Oui, les phases du deuil sont une bonne base pour montrer une progression sur des sentiments complexes, ayant trait au désespoir.
Le désespoir a été le fond de commerce de pas mal de mes textes (dont le roman que je pense retravailler
), et j'ai exploré beaucoup de choses très différentes.
A mon avis, tout dépend du style que tu utilises pour le reste de l'histoire, et du caractère de ton personnage. Il n'y a pas deux manières d'être désespéré. Comme l'ont souligné d'autres personnes, certains sont dans le déni, d'autres dans la compensation etc. Ce que tu as l'air d'évoquer est une sorte de descente aux enfers. Dans la descente aux enfers, un motif le plus fréquent, c'est le côté sables mouvants : plus tu te débats, et plus tu t'enfonces. Plus tu essaies de t'en sortir, et plus l'impasse t'écrase. C'est éventuellement un procédé que tu peux utiliser pour ton personnage s'il est du genre, en temps normal, à lutter : tu peux développer toutes ses ultimes tentatives de lutte contre lui-même, contre le monde. Et accentuer les obstacles infranchissables que lui assènent le monde ou sa propre rationalité. Jusqu'à ce qu'il se trouve, en quelque sorte, piégé en lui-même.

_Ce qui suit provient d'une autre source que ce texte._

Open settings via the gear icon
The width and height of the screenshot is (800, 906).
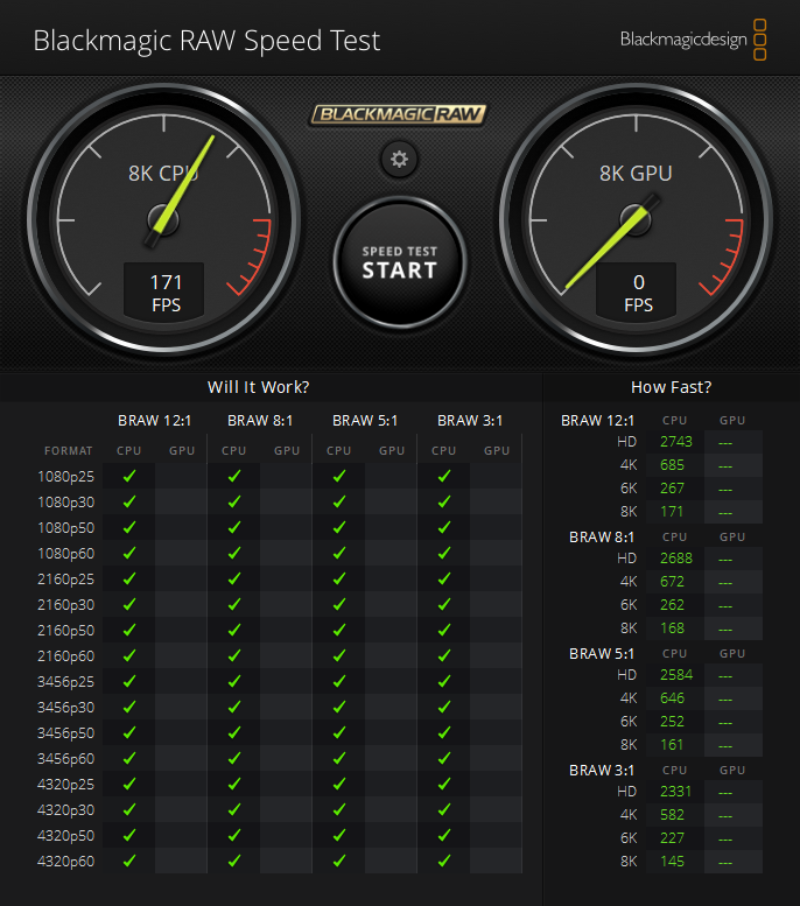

Je ne sais pas quelle est l'étape d'après "où il se sent basculer dans la folie" mais c'est, au fond, l'étape la plus importante, car c'est peut-être elle qui conditionne tout le processus qui l'anticipe (va-t-il craquer ou pas, en fait ? S'il doit craquer, il faut le préparer, s'il se reprend, il faut aussi le préparer. Les dynamiques sont différentes. S'il doit craquer, le plus payant est de le montrer en pleine confiance, en ascension avant de le briser complètement, pour créer le choc. S'il doit se reprendre, le montrer lentement descendre au fond fond du gouffre pour lui donner une petite pichenette qui l'aide à remonter à la dernière minute, c'est payant. C'est beaucoup une affaire de dynamique et d'énergie.)

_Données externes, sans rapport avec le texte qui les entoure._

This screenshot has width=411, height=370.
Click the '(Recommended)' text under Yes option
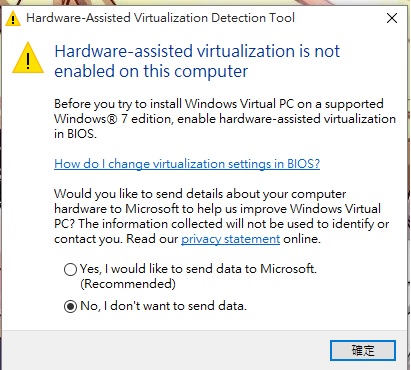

Après, le style : si tu utilises un style très introspectif ou si tu es plus dans l'action dans le reste du texte... détermine énormément le traitement du désespoir. Le style introspectif peut tendre vers la poésie – pour susciter le "magma" de la pensée ou au contraire le "néant" de la pensée du personnage déchiré par un dilemme impossible. Si tu es dans l'action dans le reste du texte, voire dans une focalisation externe, les choses ne pourront se traduire que par l'action, voire la réaction de ton personnage face à ce qui lui arrive – du plus anodin ou plus terrible. Tu peux jouer sur le "changement" par rapport à une routine que tu avais installée (dans telle situation, normalement, il se comporte comme ça ; or là, les choses sont bouleversées, donc il ne réagit plus pareil, il ne fait plus les mêmes choses, il ne parle plus de la même façon). Plus le désespoir est violent, plus tu peux jouer sur un changement radical du personnage dans sa façon d'être et d'agir.
Bon voilà, je baratine, mais le sujet m'intéresse beaucoup, je dois dire.